Weekly Church Service – Pentecost 22 : 24 October 2021


Sentence

The redeemed of the Lord shall return and come to Zion with singing; and everlasting joy shall be upon their heads. Isaiah 51:11                              


Collect 

O God

you give light to the blind and comfort to the

sorrowing, and in your Son you have given us

a High Priest who has offered the true 

sacrifice for us and yet can sympathise with 

us in our weakness:

hear the cry of your people

and lead us home to our true country,

where with your Son and the Holy Spirit

you live and reign, one God,

in glory everlasting. Amen.

Readings

  • Job 42:1-6, 10-17
  • Psalm 34:1-8, (19-22)
  • Hebrews 7:21-28
  • Mark 10:46-52

next week

  • Ruth 1:1-18
  • Psalm 146
  • Hebrews 9:11-15
  • Mark 12:13-17, 28-34

A Thought to Ponder

Pentecost 22 – Mark 10:46-52

Bartimaeus, a blind man, the son of Timaeus, sat by the roadside begging. “Jesus, Son of David, have mercy on me . . . !”
“Master, I want to see.”
Jesus said to him, “Go your way; your faith has saved you.”    

Mark’s story of the blind Bartimaeus, which takes place just before Jesus’ Palm Sunday entry into Jerusalem, is as much a “call” story as a healing story. For Mark, Bartimaeus is a model of faith. The blind beggar calls out to Jesus using the Messianic title “Son of David.” He first asks, not for his sight, but for compassion: He understands this Jesus operates out of a spirit of love and compassion for humanity and places his faith in that spirit. Ironically, the blind Bartimaeus “sees” in Jesus the spirit of compassionate service that, until now, his “seeing” disciples have been unable to comprehend.

Dataset extract:
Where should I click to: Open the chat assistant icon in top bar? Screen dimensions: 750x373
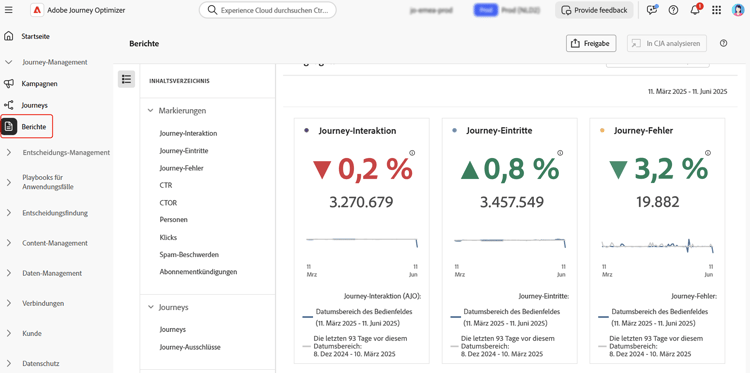tap(651, 10)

Jobs:
a – From the service sheet for Pentecost 22 above, list every reading assigned to that week's service, excluding those for next week.
b – Summarize the service sheet for Pentecost 22 in two sentences.
c – Write the passage that follows the final sentence of the service sheet's reflection on Bartimaeus.

Written answers:
a –
- Job 42:1-6, 10-17
- Psalm 34:1-8, (19-22)
- Hebrews 7:21-28
- Mark 10:46-52

b – The service sheet for Pentecost 22 on 24 October 2021 gives an opening sentence from Isaiah 51:11, a collect, and the readings for that week and the next. Its reflection on Mark 10:46-52 presents the blind Bartimaeus as a model of faith who first asks Jesus for compassion and who, unlike the "seeing" disciples, recognizes in Jesus the spirit of compassionate service.

c –
As Bartimaeus realises, Christ comes to heal our spiritual and moral blindness and open our eyes to recognise the Spirit of God in every person and to discern the way of God in all things; he opens our eyes as well as our hearts and spirits to new images of a world made whole by the grace of God, of lives transformed by the love of God.

As he restores to Bartimaeus not only physical sight but a sense of the reality of God’s love for him, Christ comes to restore our “sight” to see God’s sacred presence in our lives, to heal us of our blindness to the sins of selfishness and hatred we too easily explain away. 

Our deepest prayer is the cry of the blind Bartimaeus: “Master, I want to see”: to “see” with the human heart, to perceive in the spirit, to comprehend in the wisdom of God.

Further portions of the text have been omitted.